When the New York Times published its blockbuster scoop about President Donald Trump’s tax returns, a lot of cybersecurity experts had traumatic flashbacks to four years ago.
Just a few weeks before the 2016 election, recordings were leaked of Trump on the set of Access Hollywood describing his strategy to sexually assault women. The news threatened to derail his presidential bid.
Less than an hour later, Wikileaks began publishing emails from the account of Hillary Clinton’s presidential campaign chair John Podesta, whose account had been hacked by Russian intelligence.
The goal was to distract from the Access Hollywood tapes, and the tactic worked.
Despite containing relatively little news for tens of thousands of pages of documents, the hacked-and-leaked emails eclipsed the tapes—in part because media, technology companies, and the government agencies were not prepared for such a well-planned Russian influence operation. The tens of thousands of pages of documents were enough to overwhelm the news cycle anyway. It proved just how vulnerable journalists and Silicon Valley were to this new twist on the old art of information warfare.
Since 2016, hack-and-leak operations have become far more common. Incidents have been spotted repeatedly in Saudi Arabia, the United Kingdom, France, and the United Arab Emirates. The outcomes have varied wildly, but the overall trend is clear: this has become a go-to tool for foreign nations looking to impact politics and elections.
“We’ve seen an uptick in these kinds of operations, first, because they’re easy to do,” says James Shires, a researcher at the Atlantic Center’s Cyber Statecraft Initiative. “It’s also deniable because of an unknown person or hacktivist who claims to be doing the leaking. And it’s within the rules of the game. It’s not clear what is permissible and not in terms of foreign interference in elections. It’s very clear that changing the vote count is beyond the red line most states set. But leaking information about political parties, it’s hard to measure the impact and it’s not clearly something states say don’t do and this is how we’ll respond. So there is a great opportunity, it’s deniable, and it’s subtle as well.”
The next operation
So is the United States any better prepared for this kind of information warfare during the 2020 election?
The Russian hackers who carried out the 2016 operation were spotted targeting Democratic organizations just this month. When Facebook removed a Russia-linked influence operation last week, the head of security policy at the company explicitly warned about hack-and-leak operations. And last week Washington Post editor Marty Baron warned his staff about the perils of covering hacked material and laid out the new plan: Slow down and think more about the bigger picture. With the presidential election just 36 days away, the possibility of another distracting dump of hacked information looms large.

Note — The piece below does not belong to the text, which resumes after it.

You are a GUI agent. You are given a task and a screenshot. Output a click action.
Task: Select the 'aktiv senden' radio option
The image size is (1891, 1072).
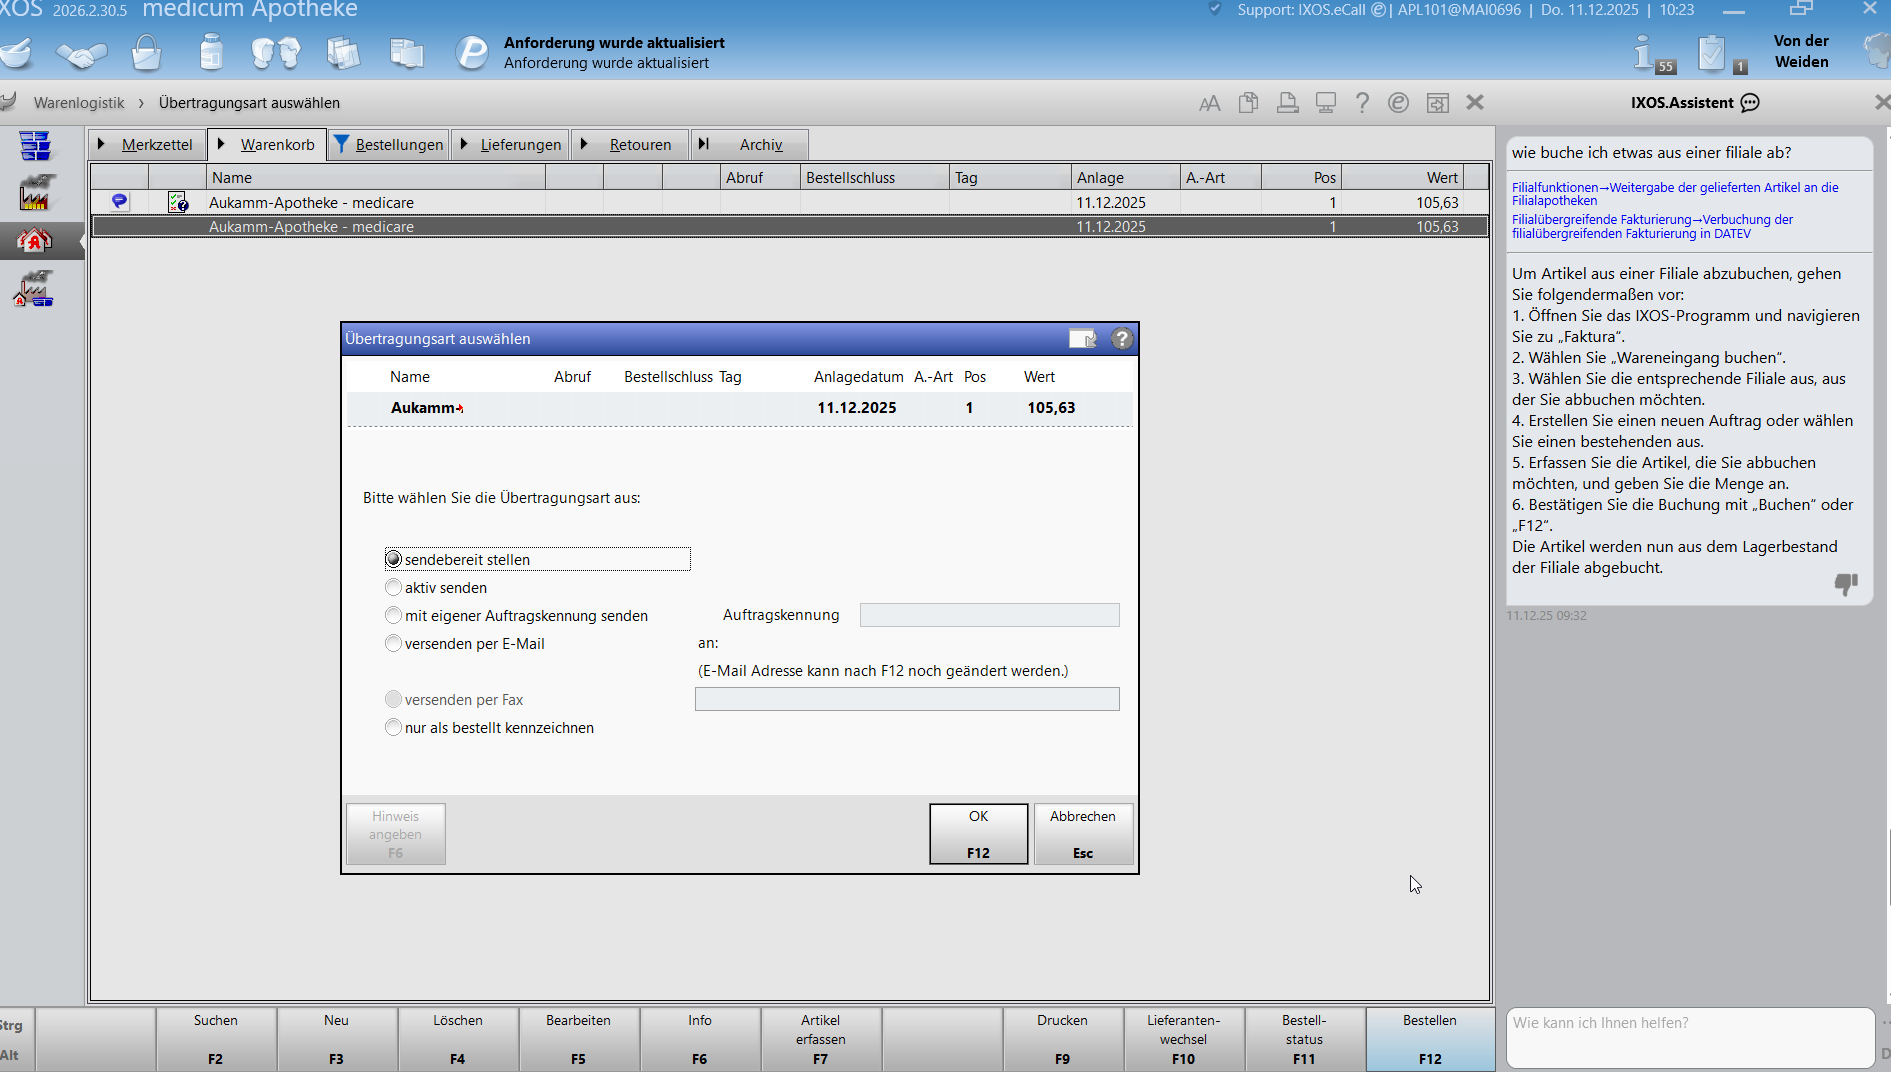pyautogui.click(x=394, y=588)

Shires, who researches hack-and-leaks, says that America has a mixed record. On one hand, the US government, political campaigns, press, and tech companies are more aware of the threat than in 2016. There have also been real investments and increases in cybersecurity protection. On the other hand, he points to that France responded in a very different way to similar attempts to interfere with its own election.
“The effect of a hacking operation really comes from the underlying political context and in that case the US is far worse now than it was in 2016,” Shires says. “If you look at the Macron leaks, which happened shortly before the French president was elected, a lot of things from the party were put online. French media got together, the candidate communicated, and they agreed not to publish stories based on these leaks before the election. There is a lot of trust and community spirit in the French media and political environment. That is clearly not the case in the US at the moment.”
Facing the same trap
Shires says a lot can be done to blunt the next operation. Traditional media can more thoughtfully control the tone and focus of their articles so that the hackers don’t so easily manipulate narratives. Social-media companies can, in some cases, control the virality of the hacked material being spread.
The situation quickly becomes more complex if the material is coming out of American newsrooms. That makes journalists key targets in these kinds of operations.
“The press is, to a degree, aware of how they were used and played in 2016,” says Bret Schafer, a media and digital disinformation researcher at the Alliance for Securing Democracy. “But collectively I don’t think we’re in a much better spot for a hack-and-leak operation. Facebook and Twitter policies now ban stolen material from being published on their platform, but that only bans it from its point of origin. If it’s placed somewhere else, a fringe site or a publication, then it can exist. And for obvious reasons we’re not going to look to Facebook to take down the New York Times if they report on hack-and-leak material.”
“The tech companies are boxed in and reporters look at it asking if the information is authentic and of public interest. I’m hoping they don’t fall in the same trap of 2016 of pulling out more salacious details not of the public interest. But this is still the vector where we are most vulnerable.”
And how should ordinary voters prepare?
Be careful, says Shires. When presented with leaked information “it’s natural and valuable to read and learn.”
“But the second level of how to treat this information is to think twice about why it’s in the public domain, who tried to put it there, who leaked it and for what purpose. This is media literacy, to understand the sourcing and the actors writing these stories and producing information behind these stories. If every member of the public is thinking twice about the content and sourcing, then we should get to a much more mature and responsible debate.”